Poverty rates have been rising and recently plateaued for seniors, and savings data show that many Canadians, particularly those without an employer pension plan, have wholly inadequate retirement savings. Poverty trends over the recent past depend critically on which poverty measure one uses. Using the low-income measure (LIM), we see that senior poverty has increased from a low of 3.9 per cent in 1995 to 11.1 per cent, or one in nine, in 2013. The poverty rates for single seniors, particularly women (at nearly 30 per cent), are very high and need to be addressed.
Key findings:
                  The Old Age Security (OAS) and Guaranteed Income Supplement (GIS) guarantee levels are falling behind: For single seniors, they have fallen from 76 per cent of median incomes in 1984 to about 60 per cent now. For senior couples, the OAS/GIS maximum benefits have declined from 53 per cent to 40 per cent of median incomes.
                  Trends in income sources for seniors suggest that poverty rates will increase rather than decline into the future because OAS and GIS benefits are indexed to the Consumer Price Index (CPI), while average earnings rise faster than the CPI over extended periods.
                  The spread between the OAS/GIS guarantee levels and the LIM for 2015—the spread that seniors need to fill using the Canada Pension Plan/Quebec Pension Plan (CPP/QPP), private pensions and private savings—is about $5,600 for single seniors and $4,700 for couples.
                  The proportion of the population receiving the GIS is higher for single seniors than couples, and higher for single women (between 44 per cent and 48 per cent) than for single men (between 31 per cent and 37 per cent).
                  Roughly half (47 per cent) of those aged 55–64 have no accrued employer pension benefits. The vast majority of these Canadians retiring without an employer pension plan have totally inadequate retirement savings. For example, roughly half have savings that represent less than one year’s worth of the resources they need to supplement OAS/GIS and CPP/QPP. Fewer than 20 per cent have enough savings to support the supplemented resources required for at least five years.
                  The overall median value of retirement assets of those aged 55– 64 with no accrued employer pension benefits is just over $3,000. For those with annual incomes in the range of $25,000–$50,000, the median value is near just $250. For those with incomes in the $50,000–$100,000 range, the median value is only $21,000.
                  Only a small minority (roughly 15–20 per cent) of middle-income Canadians retiring without an employer pension plan have saved anywhere near enough for retirement. The vast majority of these families with annual incomes of $50,000 and more will be hard pressed to save enough in their remaining period to retirement (less than 10 years) to avoid a significant fall in income.
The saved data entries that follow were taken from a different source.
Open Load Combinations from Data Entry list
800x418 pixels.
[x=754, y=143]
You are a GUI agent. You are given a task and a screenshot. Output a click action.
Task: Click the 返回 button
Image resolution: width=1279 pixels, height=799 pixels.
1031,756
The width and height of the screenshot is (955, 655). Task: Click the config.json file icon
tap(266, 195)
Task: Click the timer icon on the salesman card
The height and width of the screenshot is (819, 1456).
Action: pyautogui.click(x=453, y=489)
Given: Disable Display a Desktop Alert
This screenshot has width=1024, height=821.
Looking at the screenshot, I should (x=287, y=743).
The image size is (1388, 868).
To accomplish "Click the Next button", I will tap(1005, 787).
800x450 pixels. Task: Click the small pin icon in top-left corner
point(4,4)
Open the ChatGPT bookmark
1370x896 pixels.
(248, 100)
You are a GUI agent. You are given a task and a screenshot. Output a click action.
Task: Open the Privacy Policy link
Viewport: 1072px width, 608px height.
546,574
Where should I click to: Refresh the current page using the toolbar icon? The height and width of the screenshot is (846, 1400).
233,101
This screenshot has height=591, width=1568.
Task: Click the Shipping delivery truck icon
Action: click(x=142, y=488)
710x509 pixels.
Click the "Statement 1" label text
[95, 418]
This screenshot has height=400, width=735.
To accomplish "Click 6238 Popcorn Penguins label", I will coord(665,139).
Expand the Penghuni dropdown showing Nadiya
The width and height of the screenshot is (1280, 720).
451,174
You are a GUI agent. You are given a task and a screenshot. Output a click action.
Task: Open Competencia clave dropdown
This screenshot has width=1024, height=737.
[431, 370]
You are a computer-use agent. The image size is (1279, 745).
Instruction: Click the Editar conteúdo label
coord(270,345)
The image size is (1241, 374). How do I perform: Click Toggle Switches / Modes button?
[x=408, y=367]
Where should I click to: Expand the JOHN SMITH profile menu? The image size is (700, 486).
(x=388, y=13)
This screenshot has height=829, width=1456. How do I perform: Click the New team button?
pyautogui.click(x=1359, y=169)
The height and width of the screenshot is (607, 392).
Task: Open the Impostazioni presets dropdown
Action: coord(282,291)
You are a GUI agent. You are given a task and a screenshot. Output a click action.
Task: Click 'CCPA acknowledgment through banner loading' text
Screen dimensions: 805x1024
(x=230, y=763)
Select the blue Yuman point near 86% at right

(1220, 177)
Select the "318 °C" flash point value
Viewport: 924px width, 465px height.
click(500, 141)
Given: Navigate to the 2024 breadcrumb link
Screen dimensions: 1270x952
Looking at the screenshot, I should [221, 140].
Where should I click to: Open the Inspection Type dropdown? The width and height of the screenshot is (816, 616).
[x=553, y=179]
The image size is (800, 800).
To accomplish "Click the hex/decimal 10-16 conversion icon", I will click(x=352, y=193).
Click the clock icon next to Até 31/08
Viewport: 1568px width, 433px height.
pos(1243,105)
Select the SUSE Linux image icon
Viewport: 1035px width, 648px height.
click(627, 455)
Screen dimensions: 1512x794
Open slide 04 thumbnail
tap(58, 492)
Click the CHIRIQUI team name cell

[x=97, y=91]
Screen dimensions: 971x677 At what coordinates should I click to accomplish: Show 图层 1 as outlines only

                  The seniors’ poverty gap is $2.5 billion in aggregate annually, due to the 719,000 poor seniors (469,000 singles and 250,000 living in an economic family). The average gap per year is $2,400 for single seniors and $5,500 for seniors in a family. A 10 per cent benefit increase in the GIS to address this gap would cost $1,628 million, and would reduce the number of poor seniors by about 149,000.
                  In the recent election, the Liberal Party promised to increase the GIS by 10 per cent for single seniors. A simulation using Statistics Canada’s Social Policy Simulation Database and Model (SPSD/M) suggests that this would cost $700 million and remove about 85,000 single seniors from the poverty roles, with a reduction in the singles poverty rate of 5.7 percentage points. While this is a reasonable start, clearly more can be done.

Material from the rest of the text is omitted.